Kathy Dames, vice president sales and marketing for Kipling Homes in Shorewood, Ill., said that omitting outdoor spaces is no longer possible in high-end custom homes where "buyers expect custom decks, stamped concrete and pergolas."
"Across the board, surveys show that homebuyers and owners want an outdoor living area. That said, there is an outdoor room design/layout for every budget," said Deidra Darsa, public relations and media relations manager for the Hearth, Patio & Barbecue Association. An outdoor room can be as simple as a couple of lawn chairs and a grill, or as expansive as a built-in kitchen, fireplace and entertainment center with a patio heater for warmth that extends the outdoor living season.
Builders who don't want to go to the extreme can, at the minimum, make it easy for prospective homebuyers by roughing in lines for gas, electric and plumbing to the outdoor area for future outdoor room construction, Darsa said. She suggests that more and more builders are responding to this trend.
"According to the National Association of Home Builders, porches are present in over half of the homes completed in 2006 in the West, South, and Midwest," Darsa said. "Patios are present in slightly more than half of all units only in the South and West regions."
Profits Hit the Deck
This trend toward outdoor living is good news for makers of outdoor furniture and accessories. "The American Institute of Architects reported a significant rise in the outdoor living space investment homeowners are willing to make and a Propane Education & Research Council survey found that grills, fireplaces and fire pits, as well as patio heaters, are three of the top five most popular outdoor features," Darsa said. She added the AIA 2007 Home Design Trends Survey reports that 63% of architects report seeing an increase in client request for outdoor kitchens, fireplaces, etc.
Tlilayatzi suggests that pre-wiring an outdoor space for media is a hot ticket in Southern California, while in Illinois hot tubs enclosed in small outdoor pergola-type buildings are popular items, Dames said.
Builders aren't as likely to profit from this trend as much as the manufacturers of outdoor fixtures are. However, those who are responsive to the movement are likely to sell more homes and have an advantage over other builders, which can build profits indirectly.

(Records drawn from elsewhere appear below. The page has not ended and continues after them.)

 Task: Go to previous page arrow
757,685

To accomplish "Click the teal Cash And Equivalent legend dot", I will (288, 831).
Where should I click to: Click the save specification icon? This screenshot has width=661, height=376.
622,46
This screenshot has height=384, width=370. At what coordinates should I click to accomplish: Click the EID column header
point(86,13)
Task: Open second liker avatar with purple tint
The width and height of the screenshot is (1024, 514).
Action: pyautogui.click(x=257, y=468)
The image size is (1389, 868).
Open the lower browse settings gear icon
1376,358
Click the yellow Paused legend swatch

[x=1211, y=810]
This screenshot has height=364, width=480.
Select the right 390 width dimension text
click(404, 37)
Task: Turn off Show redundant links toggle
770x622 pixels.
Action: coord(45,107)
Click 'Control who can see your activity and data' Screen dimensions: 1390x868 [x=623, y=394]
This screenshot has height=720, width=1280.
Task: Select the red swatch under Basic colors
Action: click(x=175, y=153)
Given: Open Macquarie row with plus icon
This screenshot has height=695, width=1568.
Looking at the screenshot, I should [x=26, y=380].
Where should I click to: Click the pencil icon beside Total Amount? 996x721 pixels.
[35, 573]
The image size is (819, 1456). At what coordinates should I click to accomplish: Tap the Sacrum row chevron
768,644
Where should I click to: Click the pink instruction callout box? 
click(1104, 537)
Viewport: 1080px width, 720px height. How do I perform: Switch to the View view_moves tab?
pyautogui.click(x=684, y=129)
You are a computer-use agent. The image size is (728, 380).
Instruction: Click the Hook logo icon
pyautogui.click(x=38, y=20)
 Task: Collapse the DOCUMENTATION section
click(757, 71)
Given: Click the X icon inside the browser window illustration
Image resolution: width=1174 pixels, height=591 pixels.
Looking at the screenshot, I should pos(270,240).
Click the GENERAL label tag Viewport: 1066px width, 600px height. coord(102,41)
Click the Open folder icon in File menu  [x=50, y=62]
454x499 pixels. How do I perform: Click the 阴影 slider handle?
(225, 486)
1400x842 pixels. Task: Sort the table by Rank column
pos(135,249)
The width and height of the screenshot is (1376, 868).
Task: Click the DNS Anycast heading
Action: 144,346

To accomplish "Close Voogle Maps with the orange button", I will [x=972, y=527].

The biggest challenge they face? "Cost versus perceived value," Dames said. "You really need a buyer that has extra spending money to allocate to a room that is not necessarily a requirement in a home. Many of these buyers would be the 'boomers' since they have more expendable income."
"Outdoor rooms and gardens are one of the major attractions to our homes and neighborhoods and, therefore, a very important differentiation and reason to buy our home over another home by another builder," Sessions said. The cost can be equal to heated square footage but buyers may not include it as square footage in their cost comparison, so Sessions recommends builders demonstrate the lifestyle benefits and quote the square footage separately but as living space.
In the end, there is no single, all-important detail to creating a winning outdoor room, but there are three key ingredients, Darsa said. "The mainstays of an outdoor room, as we define one, are: 1) an appliance to cook on; 2) a dining table and chairs to sit and eat; and 3) a hearth product to extend the season."